Please use the following citation:
@inproceedings{puzikov-gurevych-2018-e2e,
title = "{E}2{E} {NLG} Challenge: Neural Models vs. Templates",
author = "Puzikov, Yevgeniy and Gurevych, Iryna",
booktitle = "Proceedings of the 11th International Conference on Natural Language Generation",
month = nov,
year = "2018",
address = "Tilburg University, The Netherlands",
publisher = "Association for Computational Linguistics",
url = "https://www.aclweb.org/anthology/W18-6557",
doi = "10.18653/v1/W18-6557",
pages = "463--471",
abstract = "E2E NLG Challenge is a shared task on generating restaurant descriptions from sets of key-value pairs. This paper describes the results of our participation in the challenge. We develop a simple, yet effective neural encoder-decoder model which produces fluent restaurant descriptions and outperforms a strong baseline. We further analyze the data provided by the organizers and conclude that the task can also be approached with a template-based model developed in just a few hours.",
}
Abstract:
E2E NLG Challenge is a shared task on generating restaurant descriptions from sets of key-value pairs. This paper describes the results of our participation in the challenge. We develop a simple, yet effective neural encoder-decoder model which produces fluent restaurant descriptions and outperforms a strong baseline. We further analyze the data provided by the organizers and conclude that the task can also be approached with a template-based model developed in just a few hours.
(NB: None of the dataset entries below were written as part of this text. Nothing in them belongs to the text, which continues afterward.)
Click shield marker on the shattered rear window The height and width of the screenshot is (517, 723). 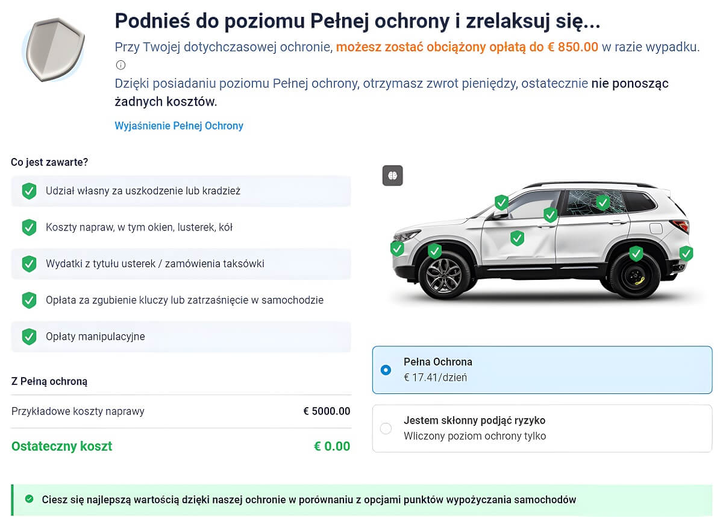(x=603, y=202)
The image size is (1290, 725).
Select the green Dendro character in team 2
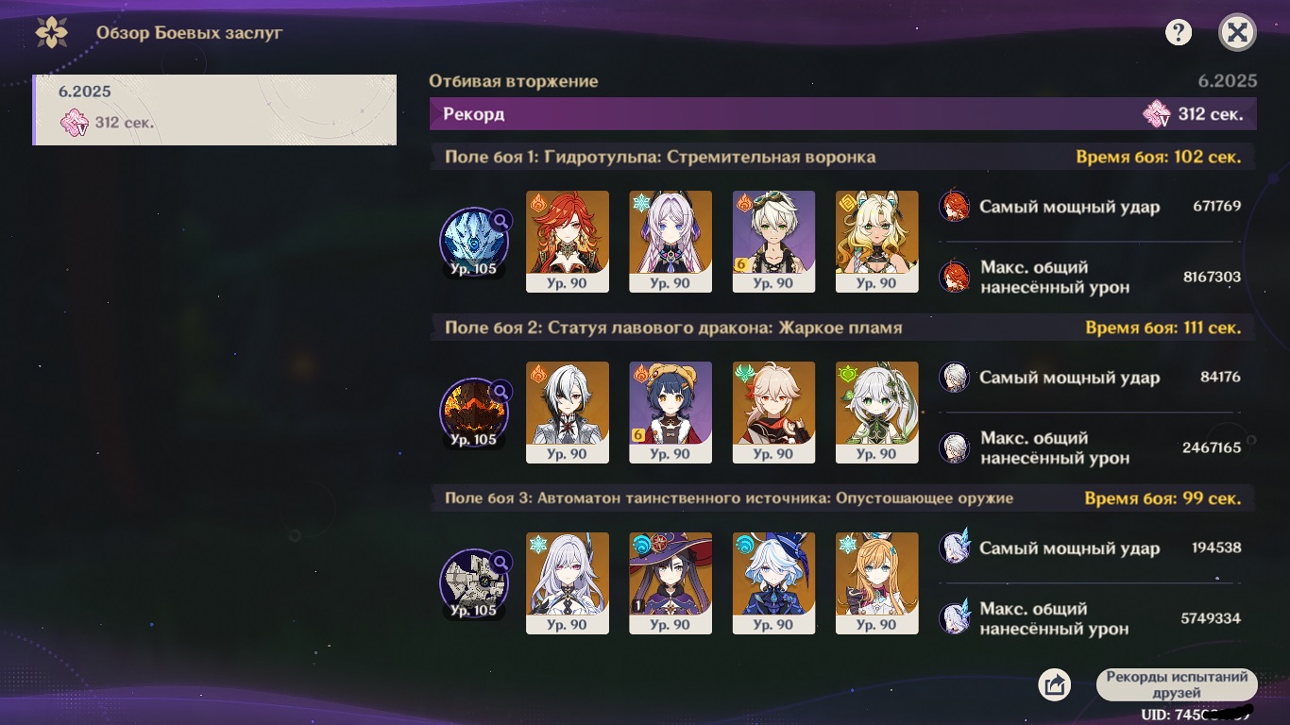coord(876,413)
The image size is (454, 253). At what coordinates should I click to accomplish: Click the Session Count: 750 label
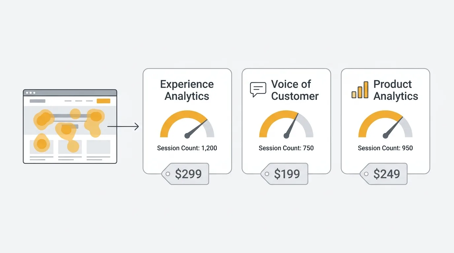286,148
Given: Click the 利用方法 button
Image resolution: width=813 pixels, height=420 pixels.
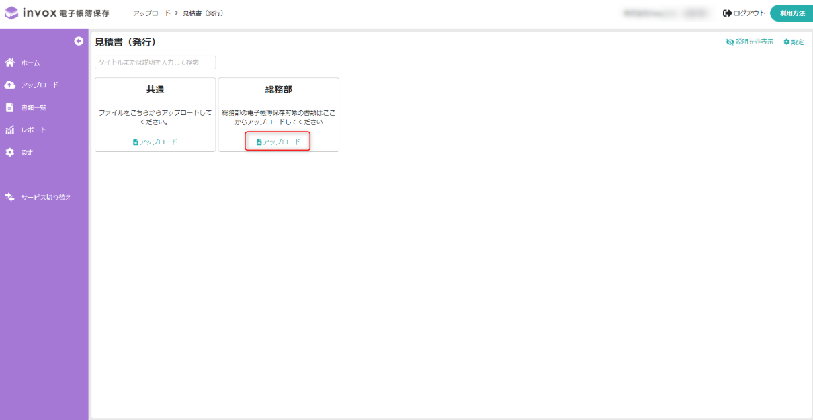Looking at the screenshot, I should click(791, 13).
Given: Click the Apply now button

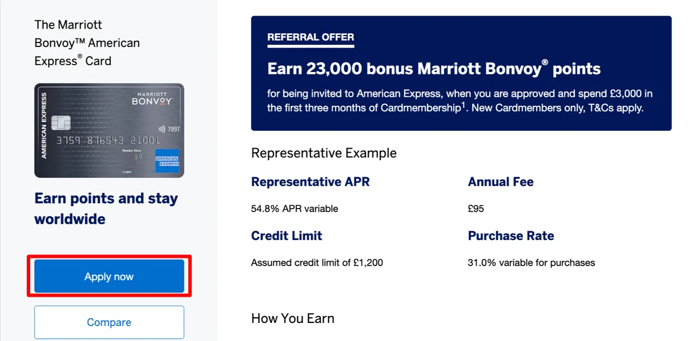Looking at the screenshot, I should click(x=109, y=277).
Contact person: Yevgeniy Puzikov, [email protected]
https://www.ukp.tu-darmstadt.de/
Don't hesitate to send us an e-mail or report an issue, if something is broken (and it shouldn't be) or if you have further questions.
This repository contains experimental software and is published for the sole purpose of giving additional background details on the respective publication.
- Official website: http://www.macs.hw.ac.uk/InteractionLab/E2E/
- Submission deadline: 31 October 2017
- Evaluation protocol:
- automatic metrics for system development
- final (human) evaluation by crowd workers and experts
The repository contains code for an MLP-based encoder-decoder model and a template-based deterministic system:
run_experiment.py
: main script to runconfig_e2e_MLP_train.yaml
andconfig_e2e_MLP_predict.yaml
: configuration files to use with the script abovecomponents/
: NN components and the template modelpredictions/
:e2e_model_MLP_seedXXX
: 20 folders with predictions and scores from the NN model (one per different random seed)model-t_predictions.txt
-- predictions of the template-based modelaggregate.py
-- a script to aggregate NN model scores
- 64-bit Linux versions
- Python 3 and dependencies in the environment.yaml file
-
Install Python3 dependencies:
$ conda env create -f environment.yaml
This will create an Anaconda environment
e2e
. To activate this environment, run:$ conda activate e2e
-
Python2 dependencies are needed only to run the official evaluation scripts. See installation instructions here.
- Step 1
The repository contains two template yaml files for training Model-D and using it later for prediction.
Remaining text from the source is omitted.